Il existe une industrie publicitaire qui est devenue si commune dans le paysage portugais que presque personne ne la remet en question. Il s'agit des grands panneaux publicitaires, les connus 8x3, qui occupent les ronds-points, les entrées de villes, les routes et les terrains privés, souvent là où la loi ne devrait pas le permettre. Le problème n'est pas l'existence de la publicité en soi, mais l'ampleur qu'elle a prise et le manque de respect pour l'espace public, générant une forte pollution visuelle. Lorsque cette occupation implique des licences municipales, l'utilisation d'espace public, une surveillance déficiente et de l'argent public, la question cesse d'être purement esthétique et devient politique.
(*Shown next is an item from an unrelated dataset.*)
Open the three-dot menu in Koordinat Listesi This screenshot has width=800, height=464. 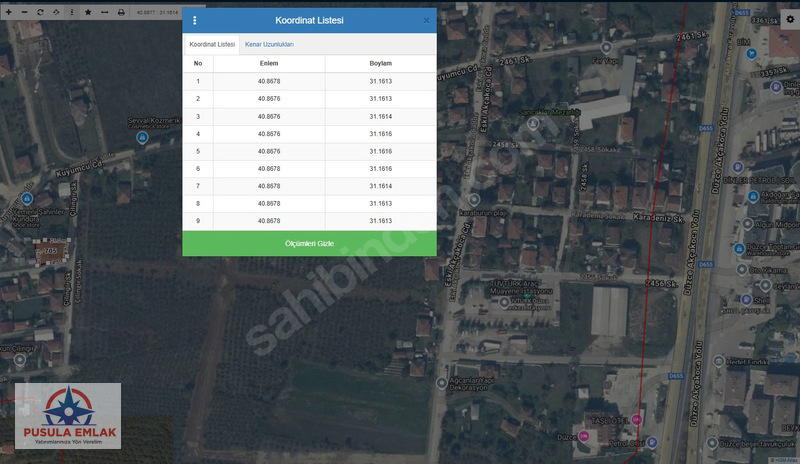tap(194, 21)
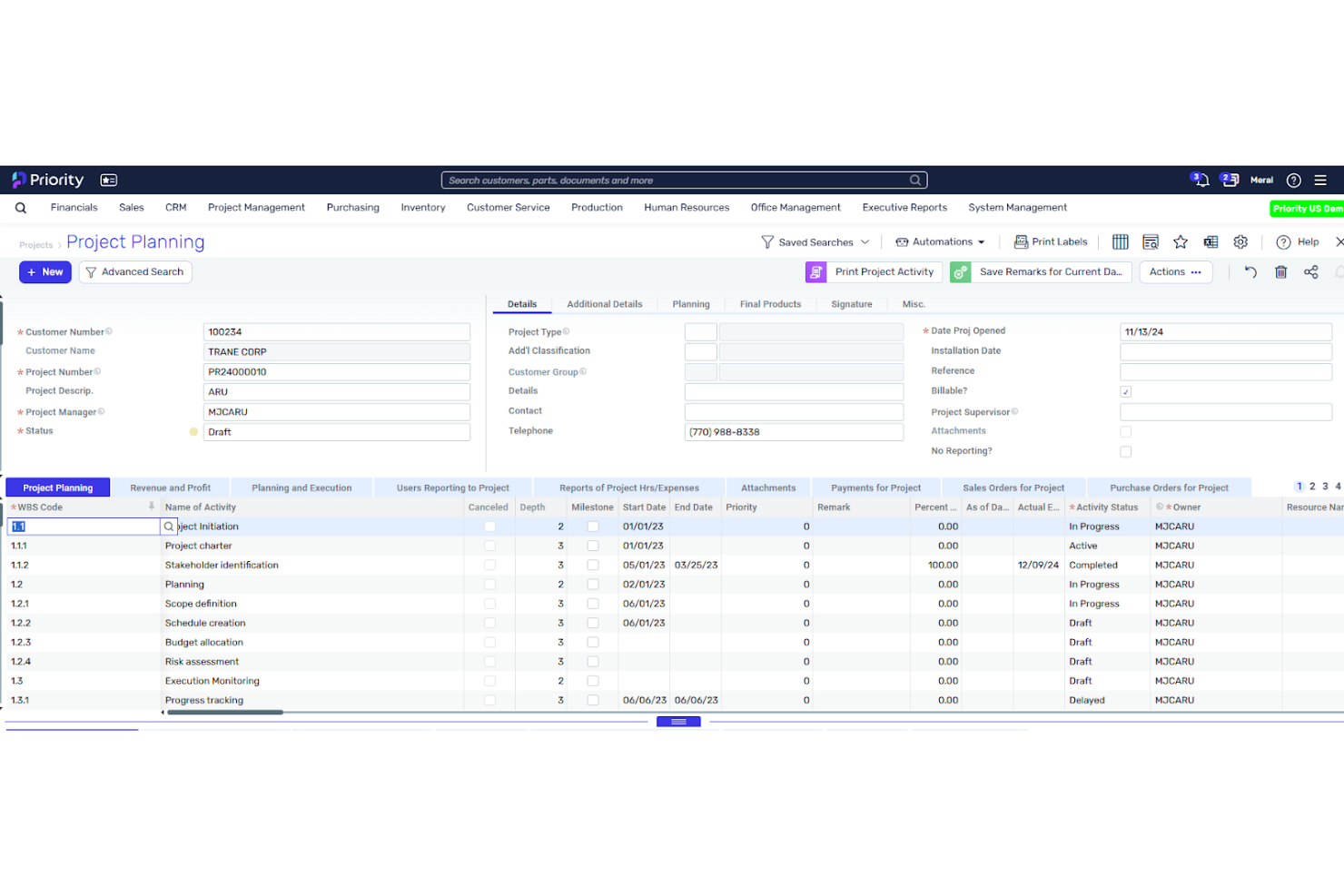Expand the Automations dropdown
This screenshot has width=1344, height=896.
[940, 241]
Le monde de la publicité a changé radicalement. Aujourd'hui, une entreprise peut cibler une campagne vers une tranche d'âge déterminée, dans une zone géographique déterminée, pendant une période déterminée de la journée, mesurer les vues et modifier le message presque instantanément. Un panneau publicitaire ne fait rien de tout cela. Il est immobile, occupe de l'espace et répète le même message pour tous ceux qui passent. L'auteur se demande combien d'argent est dépensé dans un modèle de publicité extérieure qui ne correspond plus à la façon dont les gens consomment l'information et la publicité, et qui profite de ce modèle.
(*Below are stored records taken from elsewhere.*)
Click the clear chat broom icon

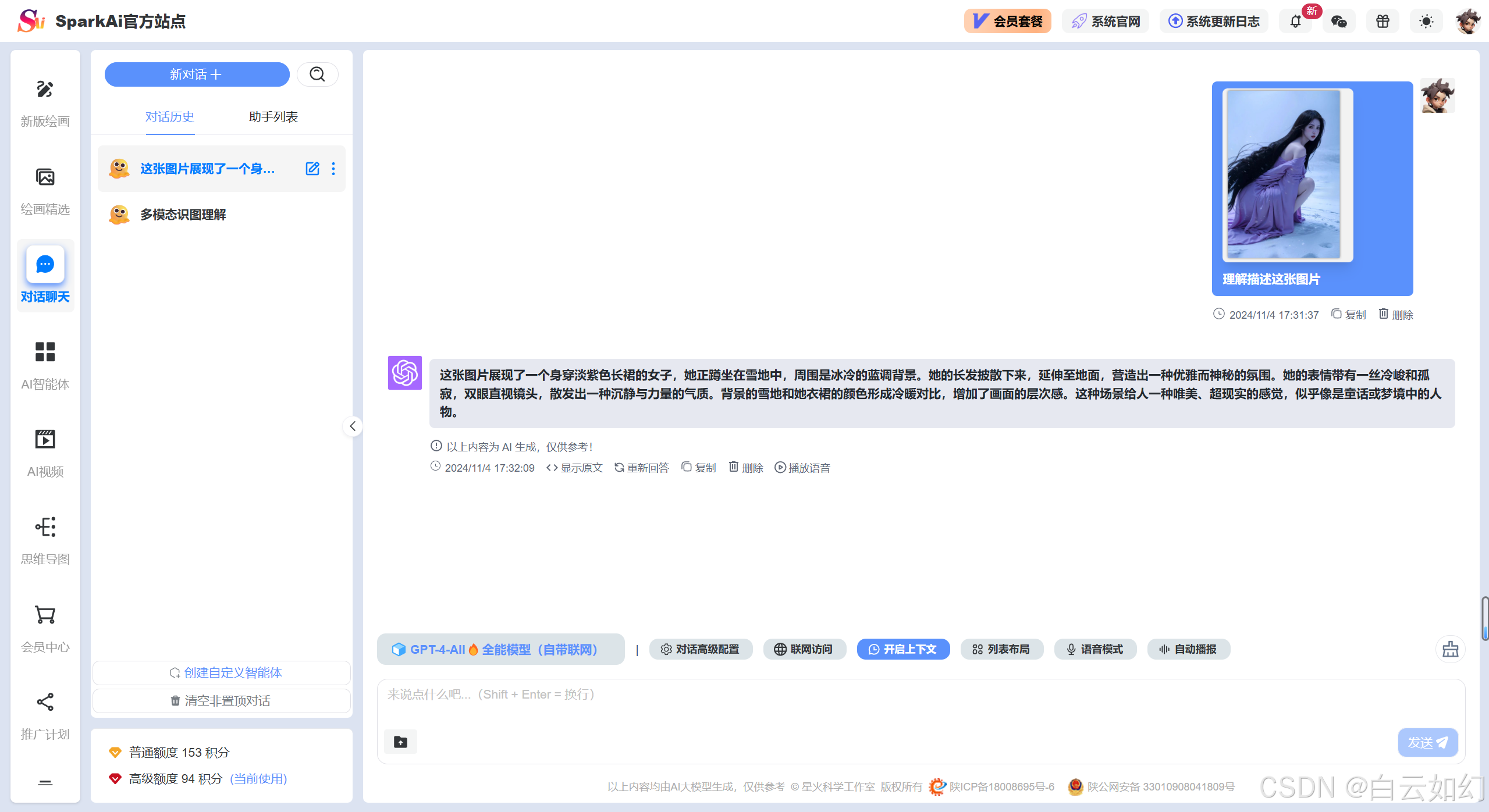pyautogui.click(x=1450, y=649)
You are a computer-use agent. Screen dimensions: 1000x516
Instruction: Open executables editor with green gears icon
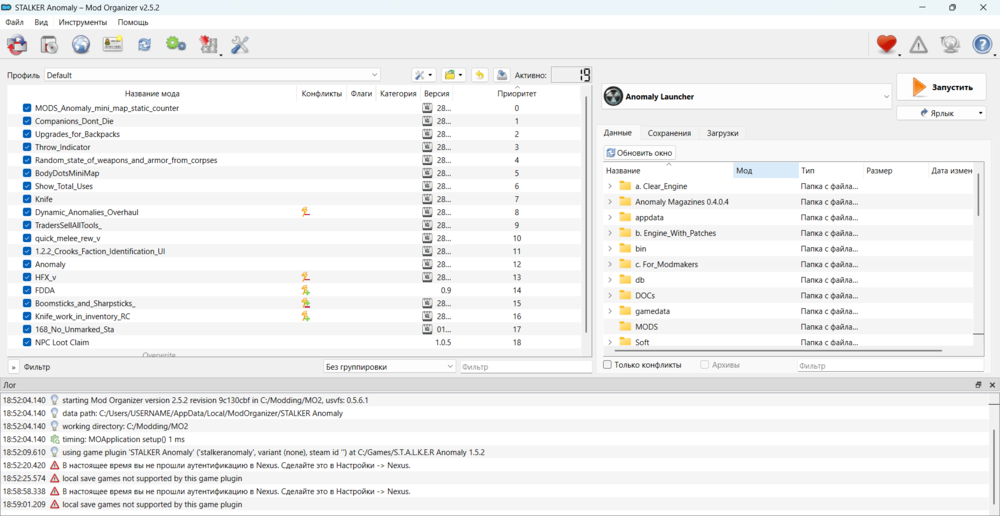176,44
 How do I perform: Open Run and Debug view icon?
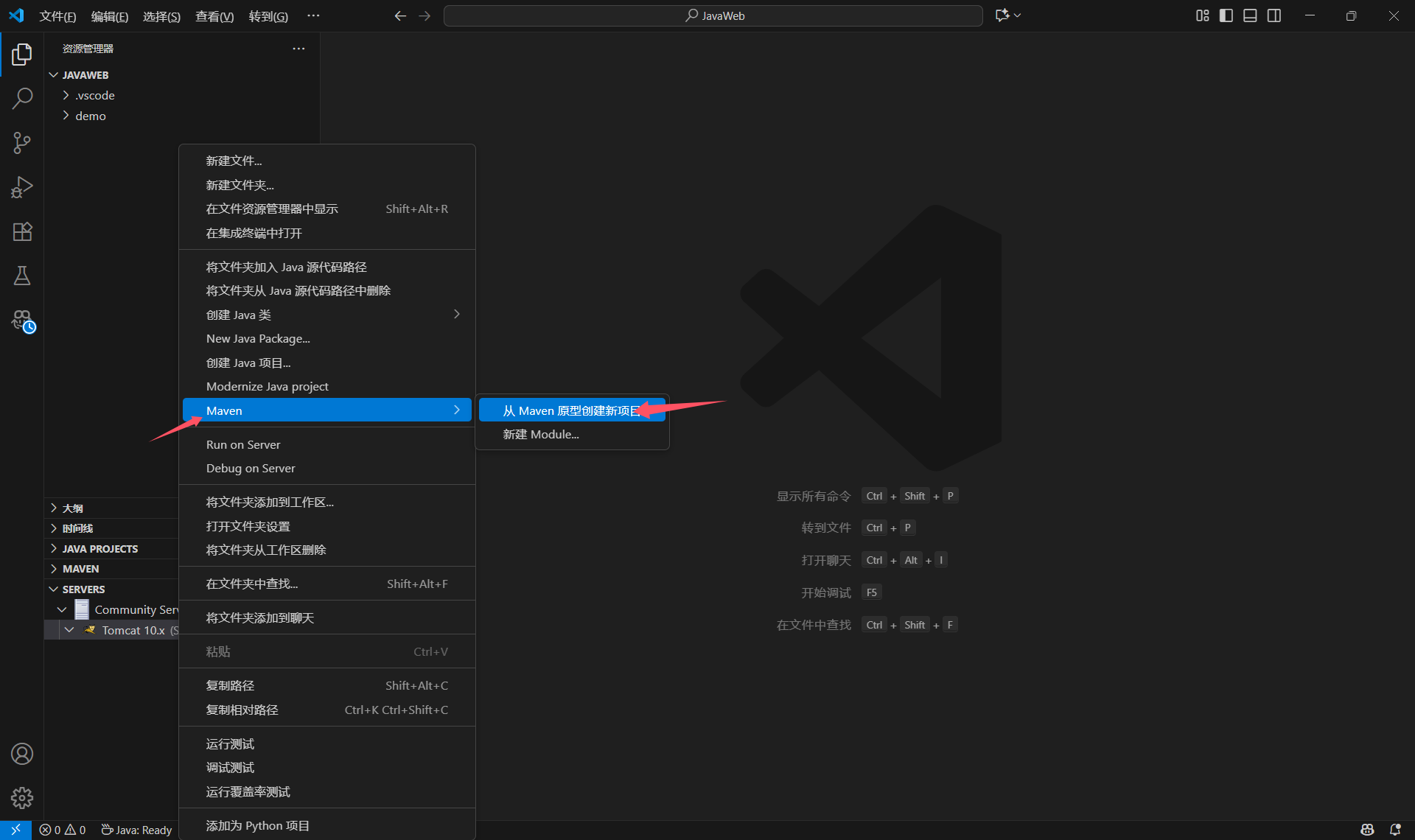[x=22, y=187]
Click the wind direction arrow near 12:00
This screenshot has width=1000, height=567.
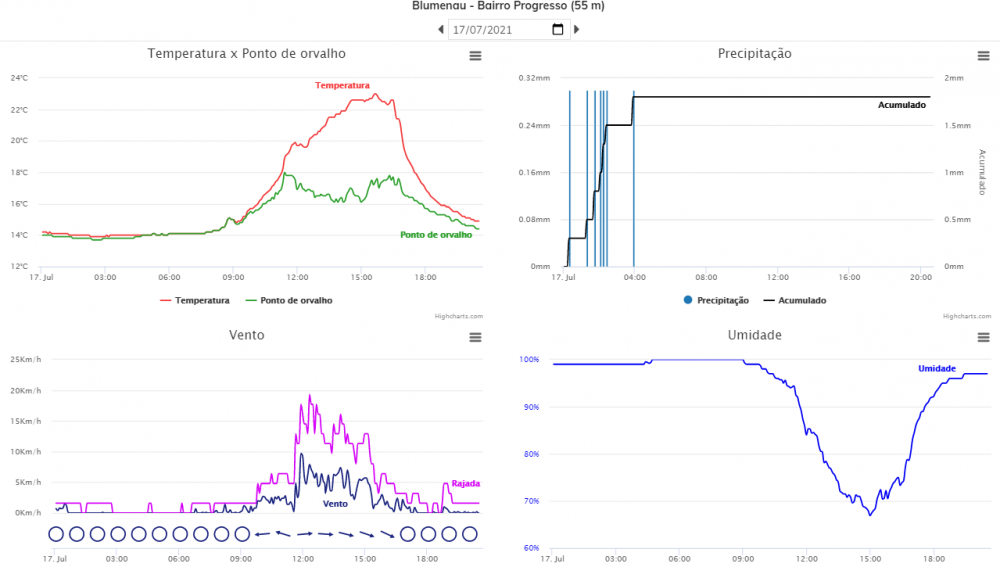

Il existe aussi une question de sécurité associée à ces structures. Une structure publicitaire de grandes dimensions près d'un rond-point, d'un croisement ou d'une entrée de ville peut interférer avec la visibilité des conducteurs et contribuer à leur distraction. Les municipalités ont une responsabilité qu'elles ne peuvent continuer à ignorer. Le fait qu'il y ait une demande de licence ne signifie pas qu'elle doive être acceptée, et le fait qu'une structure paie une taxe ne signifie pas qu'elle soit adaptée à cet endroit. L'espace public n'existe pas pour maximiser les recettes des licences, mais pour servir les citoyens.
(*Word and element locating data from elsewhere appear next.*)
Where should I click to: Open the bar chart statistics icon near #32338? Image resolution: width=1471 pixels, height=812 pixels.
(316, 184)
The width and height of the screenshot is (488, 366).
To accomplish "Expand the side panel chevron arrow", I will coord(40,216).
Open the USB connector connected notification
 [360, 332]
L'auteur conclut que être contre la prolifération des panneaux publicitaires n'est pas être contre les entreprises de publicité extérieure. Ceux qui exploitent commercialement l'espace public doivent respecter des règles claires, ceux qui obtiennent une licence doivent respecter ses conditions, et ceux qui occupent illegalement doivent être obligés de partir. La ville est un patrimoine, un paysage, une circulation, une sécurité, une identité et un environnement familier. La voie devrait être de freiner l'expansion des grandes structures, de réviser les licences, de retirer progressivement celles qui n'ont pas de sens et de renforcer la surveillance. La publicité continuera d'exister, mais la ville n'a pas besoin de continuer à être le support physique de ce marché.